Q: Can HIF inhibition be used as a strategy to enhance sensitivity to chemotherapy in cancer treatment?

Yes, combining HIF inhibition with chemotherapy has shown promising results in preclinical studies. HIFs are known to play a role in promoting the survival and resistance of cancer cells to chemotherapy. By targeting HIFs, it is possible to sensitize cancer cells to chemotherapy and enhance the efficacy of the treatment. In animal models of breast cancer, for example, combining the HIF inhibitor digoxin with the chemotherapeutic drug gemcitabine was able to completely eradicate the tumor. These findings suggest that HIF inhibition could be a valuable strategy to overcome drug resistance and improve patient outcomes in cancer treatment.

Q: Can HIF inhibitors be used to enhance immune responses against cancer cells?
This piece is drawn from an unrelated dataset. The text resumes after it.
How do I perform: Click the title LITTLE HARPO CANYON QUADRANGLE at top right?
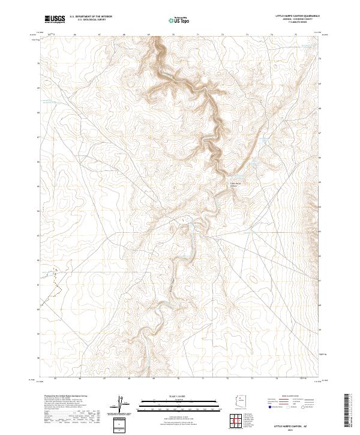[x=293, y=16]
Yes, targeting HIFs can help enhance immune responses against cancer cells. HIFs play a role in regulating the expression of proteins involved in immune evasion by cancer cells. For instance, HIFs can upregulate the expression of proteins like PD-L1, which interacts with PD-1 receptors on immune cells and inhibits their function. By inhibiting HIFs, it is possible to reduce the expression of these immunosuppressive proteins and restore immune responses against cancer cells. This approach can be combined with immune checkpoint inhibitors or other immunotherapies to enhance the effectiveness of cancer immunotherapy.
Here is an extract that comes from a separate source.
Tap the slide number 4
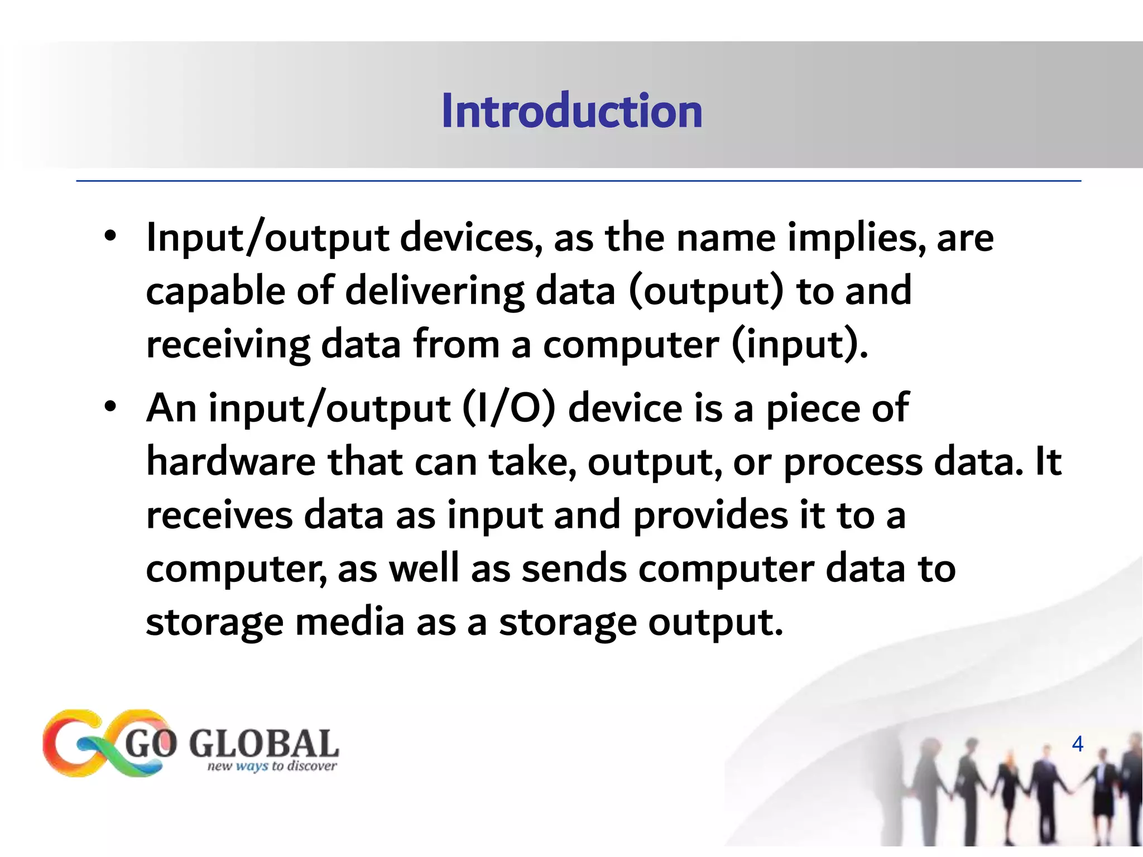pos(1078,744)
Q: Are there any challenges in developing HIF inhibitors for clinical use?

Developing HIF inhibitors for clinical use presents several challenges. One major challenge is specificity, as HIFs are involved in important physiological processes beyond disease-related pathways. It is crucial to develop inhibitors that selectively target cancer-specific HIF pathways to minimize off-target effects on normal tissue. Additionally, optimizing the drug properties to ensure sufficient bioavailability, stability, and efficacy is challenging. Another consideration is the potential side effects of HIF inhibition, as complete inhibition of HIF activity could have unintended consequences on normal physiological processes. Ongoing research is focused on overcoming these challenges and developing safe and effective HIF inhibitors for targeted therapies.

Q: What are the potential future directions in HIF research and therapy?

Future research in HIF biology and therapy is likely to focus on several areas. First, refining the understanding of the structural and functional aspects of HIFs and their interaction with regulatory proteins will provide insights into potential therapeutic targets. Second, identifying and validating new small molecule inhibitors or gene-based approaches that specifically target disease-related HIF pathways will be a priority. Third, optimizing drug delivery strategies to ensure efficient targeting of HIF activity within tumors or specific tissues will be key. Finally, conducting large-scale clinical trials to evaluate the safety and efficacy of HIF inhibitors in different disease contexts will be necessary to bridge the gap between preclinical findings and clinical applications.

Takeaways

The lectures by the Nobel laureates highlight the groundbreaking discoveries on how cells sense and adapt to oxygen availability through the hypoxia-inducible factors (HIFs). The HIF pathway, consisting of HIF-1α and HIF-1β subunits, plays a vital role in regulating oxygen homeostasis and has profound implications in various diseases such as cancer, anemia, and cardiovascular diseases. Understanding the mechanisms behind HIF regulation and dysfunction has paved the way for potential therapeutic interventions targeting the HIF pathway. The development of HIF inhibitors holds promise for improving patient outcomes and enhancing the effectiveness of existing therapies. However, challenges remain in terms of specificity, drug optimization, and minimizing side effects. Further research and clinical trials are needed to fully harness the potential of HIF inhibitors and realize their clinical applications.